New findings beget new questions
The question is, what are the normal functions of the IR and IGF-1R in the retina? They probably do not regulate acute glucose utilization as they do in skeletal muscle, liver, and fat because their activity is constant under physiological conditions (12). In the CNS, the insulin and IGF signaling pathways stimulate embryonic growth, and loss of function mutations cause developmental eye defects in Drosophila (13). In retinal endothelial cells, insulin stimulates mitogenesis and insulin transport (14, 15). Hence, it is possible that the IR and IGF-1R in the retina function largely to provide trophic stimuli for maintenance of cell numbers. Therefore, signaling via factors upregulated by HIFs may intersect or augment the IR and IGF-1R pathways to promote neovascularization. The articles by Kondo et al. (6) and Vicent et al. (10) demonstrate that, from a developmental standpoint, endothelial cell insulin and IGF signaling are unnecessary, and consequences due to loss of signaling through these receptors may only be observed in response to some perturbation or injury. The neovascularization described by Kondo et al. presumably requires increased proliferation and/or survival of endothelial cell progenitors, so it is not surprising that disruption of the insulin and IGF signaling pathways results in less neovascularization. It would be helpful to know if the reduced vascularization in the knockout mice resulted from less proliferation or more apoptosis. The deciphering of downstream signals such as the activity of PI3K in the endothelium in response to relative hypoxia might also shed some light on this provocative result.
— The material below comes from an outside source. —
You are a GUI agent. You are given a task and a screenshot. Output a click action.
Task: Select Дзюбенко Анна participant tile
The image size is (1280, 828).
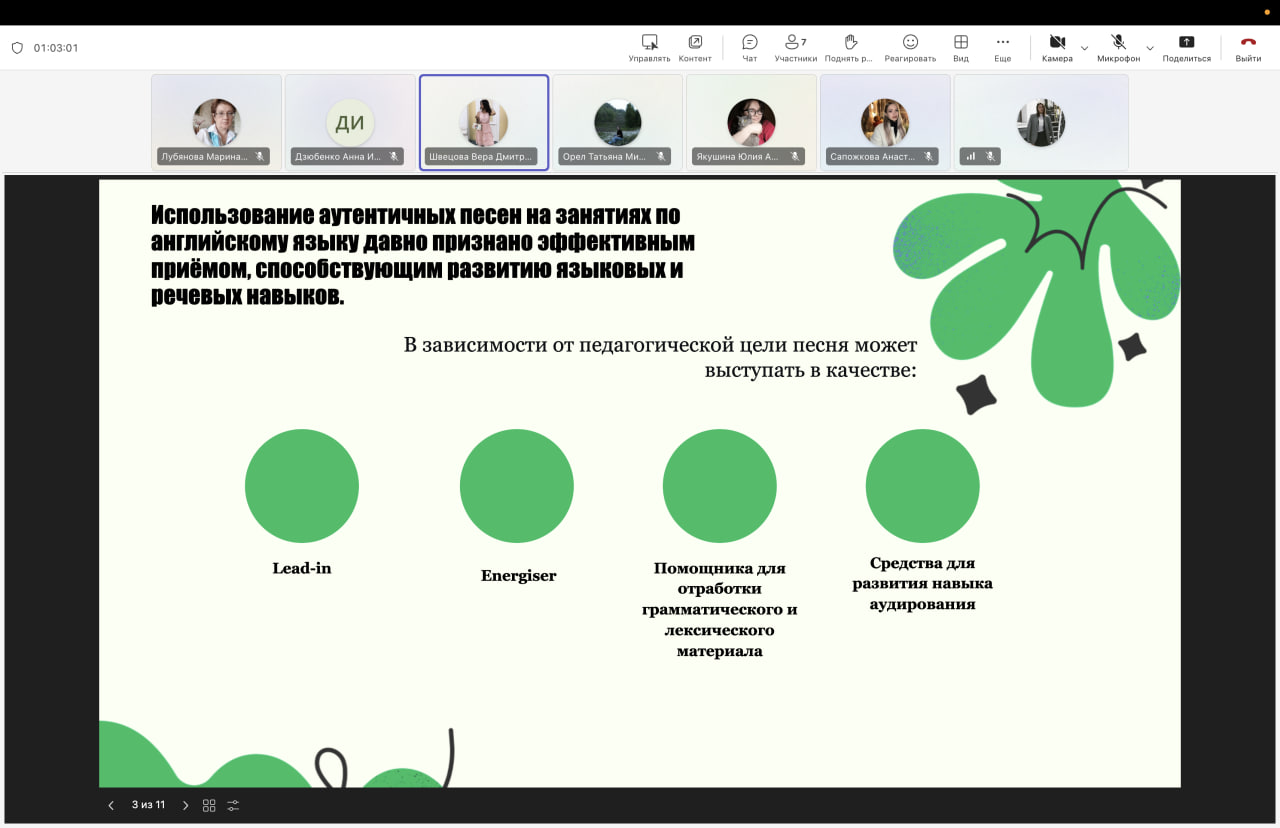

Looking forward therapeutically
The observations that loss of the IR and IGF-1R signaling pathways appear to counter the response to relative hypoxia and do not alter vasculogenesis in the absence of relative hypoxia suggest that it is not insulin and IGF-1 signaling in endothelial cells alone that promotes neovascularization in diabetes. It also prompts us to look to other cell types in the retina for a response to diminished insulin action. The experiments of Kondo et al. (6) do not address the role of retinal glia or neurons in vascular regulation. Answers to these questions will directly impact therapeutic choices for diabetic patients. Kondo et al. suggest that, in diabetes, inhibition of retinal insulin or IGF-1 signaling in the eye might be beneficial, however, in the context of what is understood to be systemically reduced insulin signaling in these disease states, therapeutic blocking of insulin signaling appears counterintuitive. Identification of specific molecules at the intersection of the HIF-1 and insulin and IGF-1 signals, as well as a thorough understanding of how the varied cell types in the retina respond to the diabetic state, will necessarily precede therapeutic trials to prevent loss of vision.